Global Secondary Indexes Across Shards

Note: Company names, engineers, incidents, numbers, and scaling scenarios in this article are hypothetical — even when they resemble real ones. See the full disclaimer.

In short

Your users table is sharded by user_id. Every read whose WHERE clause names a user_id is a single-shard lookup — exactly what sharding was designed for. Then product asks for a feature that is two lines of SQL on a single-machine system and a screaming problem on yours: log in by email. The query is SELECT * FROM users WHERE email = ?. The email is not the shard key. There is no information in the email that tells the router which shard owns the row. The natural place to look is everywhere — a 1000-shard scatter-gather for every login, ten times a second.

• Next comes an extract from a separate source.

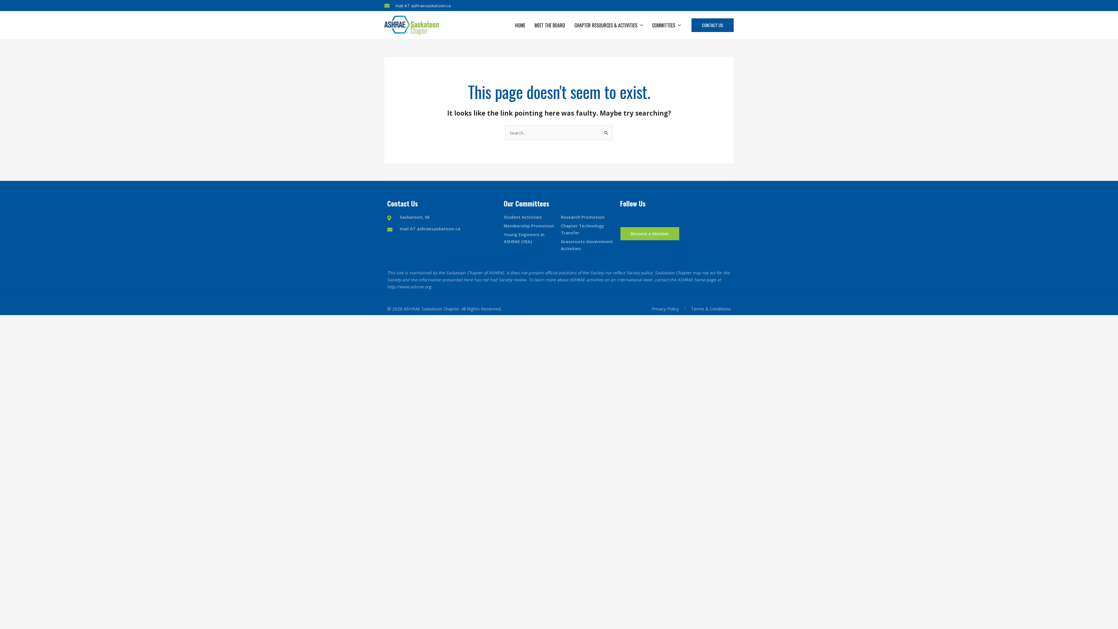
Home (520, 25)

A global secondary index (GSI) replaces the scatter-gather with a second single-shard lookup. The GSI is itself a sharded table — user_by_email(email PRIMARY KEY, user_id) — sharded by email. On every write that creates or updates a user, the engine (or your application) writes to both: the base on its shard, and the GSI on its shard. On every read by email: hash the email to find the GSI shard, fetch the row to learn the user_id, hash that to find the base shard, fetch the user. Two single-shard lookups instead of one cluster-wide fan-out. Latency goes from "scan all 1000 shards" (seconds, if it works) to "two round trips" (low milliseconds).

DynamoDB, Spanner, and CockroachDB ship native GSIs the engine maintains. Cassandra's SASI and MATERIALIZED VIEW are limited approximations. Vitess exposes the same idea as a lookup vindex. The trade-off is the one denormalisation always pays: a second sharded table is more storage, every base write fans out to two shards, and across them the system is eventually consistent unless the engine runs a distributed transaction. A GSI is what you buy when an access pattern is hot enough that scatter-gather would dominate your bill.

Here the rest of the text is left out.